I'm trying to deploy torchscripted model in Python and Flask. As I realized (at least as mentioned here ) that scripted models need to be "warmed up" before using, so first run of such models takes much longer than subsequent ones. My question is: is there any way to load torchscripted models in Flask route and predict without loss of "worm-up" time? Can I store somewhere "warm-uped" model to avoid warming-up in every request? I wrote simple code that reproduce the "warm-up" pass:
import torchvision, torch, time
model = torchvision.models.detection.maskrcnn_resnet50_fpn(pretrained=True)
model = torch.jit.script(model)
model.eval()
x = [torch.randn((3,224,224))]
for i in range(3):
start = time.time()
model(x)
print(‘Time elapsed: {}’.format(time.time()-start))
Output:
Time elapsed: 38.29<br>
Time elapsed: 6.65<br>
Time elapsed: 6.65<br>
And Flask code:
import torch, torchvision, os, time
from flask import Flask
app = Flask(__name__)
@app.route('/')
def test_scripted_model(path='/tmp/scripted_model.pth'):
if os.path.exists(path):
model = torch.jit.load(path, map_location='cpu')
else:
model = torchvision.models.detection.maskrcnn_resnet50_fpn(pretrained=True)
model = torch.jit.script(model)
torch.jit.save(model, path)
model.eval()
x = [torch.randn((3, 224, 224))]
out = ''
for i in range(3):
start = time.time()
model(x)
out += 'Run {} time: {};\t'.format(i+1, round((time.time() - start), 2))
return out
if __name__ == '__main__':
app.run(host='0.0.0.0', port=5000, debug=False)
Output:
Run 1 time: 46.01; Run 2 time: 8.76; Run 3 time: 8.55;
OS: Ubuntu 18.04 & Windows10
Python version: 3.6.9
Flask: 1.1.1
Torch: 1.4.0
Torchvision: 0.5.0
Update:
Solved "warm-up" problem as:
with torch.jit.optimized_execution(False):
model(x)
Update2: Solved Flask problem (as mentioned below) with creating global python model object before server starts and warming up it there.
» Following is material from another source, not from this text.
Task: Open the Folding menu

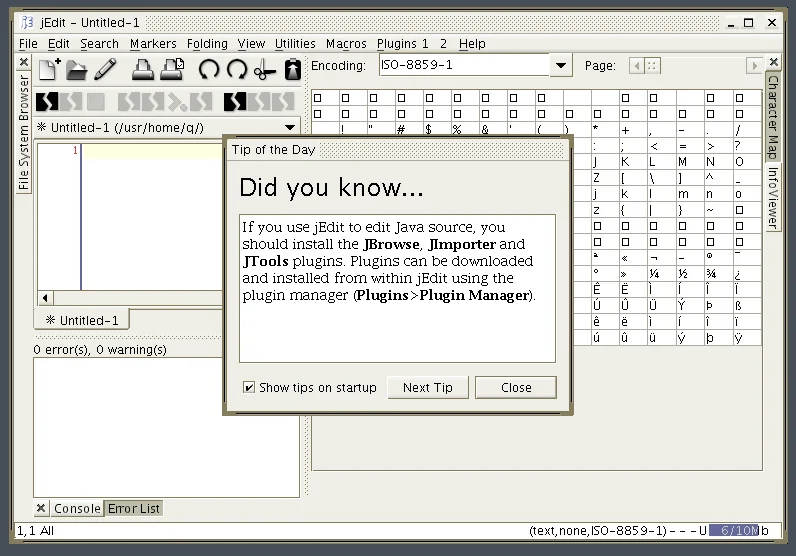Action: [207, 44]
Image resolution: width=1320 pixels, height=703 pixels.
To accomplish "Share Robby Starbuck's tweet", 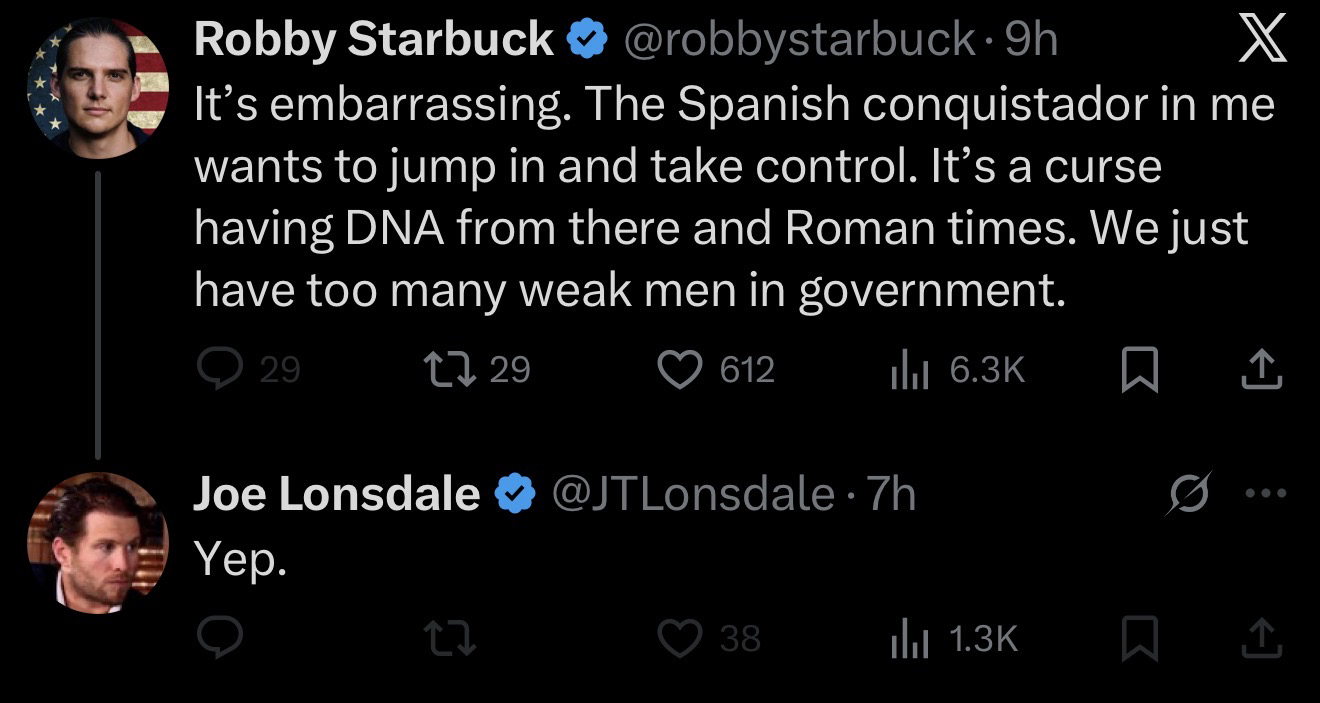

Then in each request the model is ready to use.
model = torch.jit.load(path, map_location='cpu').eval()
model(x)
app = Flask(__name__)
and then in @app.route:
@app.route('/')
def test_scripted_model():
global model
...
...
Can I store somewhere "warm-uped" model to avoid warming-up in every request?
Yes, just instantiate your model outside of the test_scripted_model
function and refer to it from within the function.